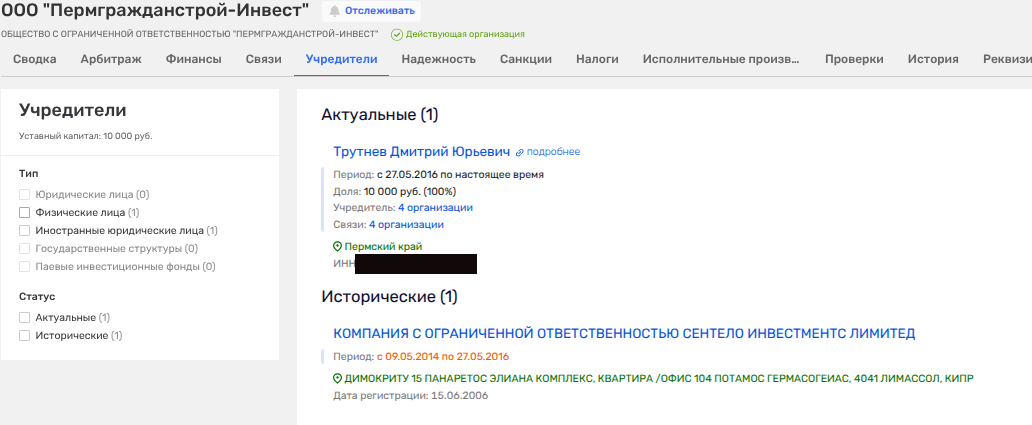Toggle the Иностранные юридические лица checkbox
Screen dimensions: 1032x425
point(25,230)
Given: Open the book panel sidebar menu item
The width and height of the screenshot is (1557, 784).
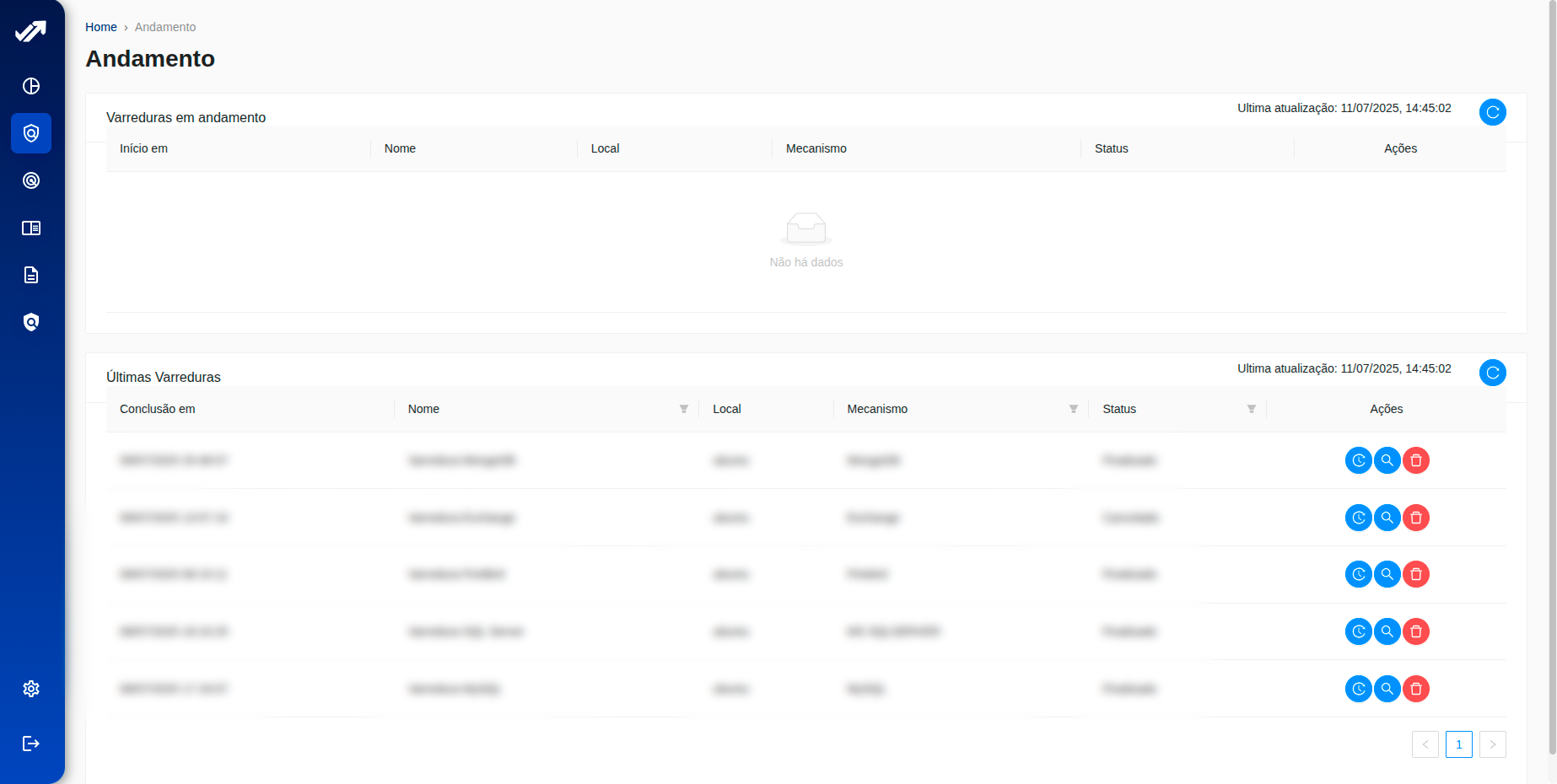Looking at the screenshot, I should point(31,228).

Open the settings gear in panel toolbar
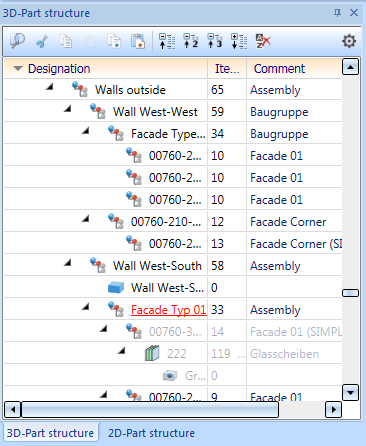click(x=349, y=41)
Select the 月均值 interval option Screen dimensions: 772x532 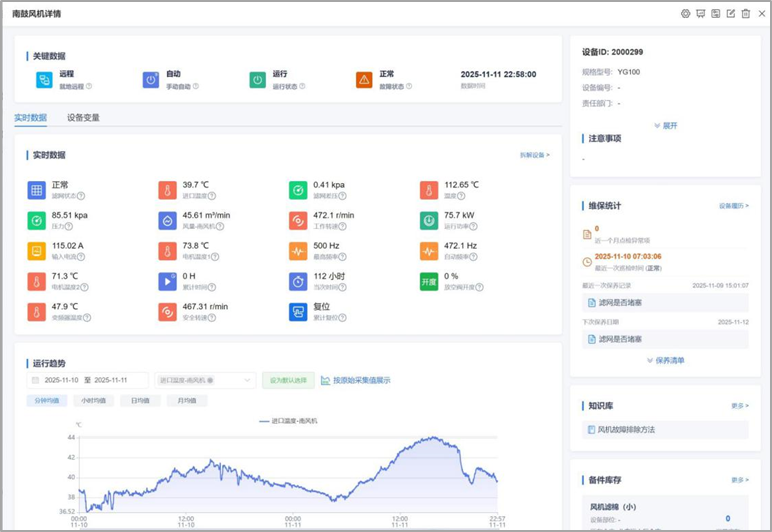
##############################
◆ **WORK TO COMPLETE**
Rewrite all the entries above with "panel" replaced by "pane" each time it appears, leaving everything else unchanged. Leave the pictures out.

◆ **ANSWER TO THE TASK**
Toggle the Иностранные юридические лица checkbox
Screen dimensions: 1032x425
point(25,230)
Given: Open the book pane sidebar menu item
The width and height of the screenshot is (1557, 784).
Looking at the screenshot, I should point(31,228).

Open the settings gear in pane toolbar
click(x=349, y=41)
Select the 月均值 interval option Screen dimensions: 772x532 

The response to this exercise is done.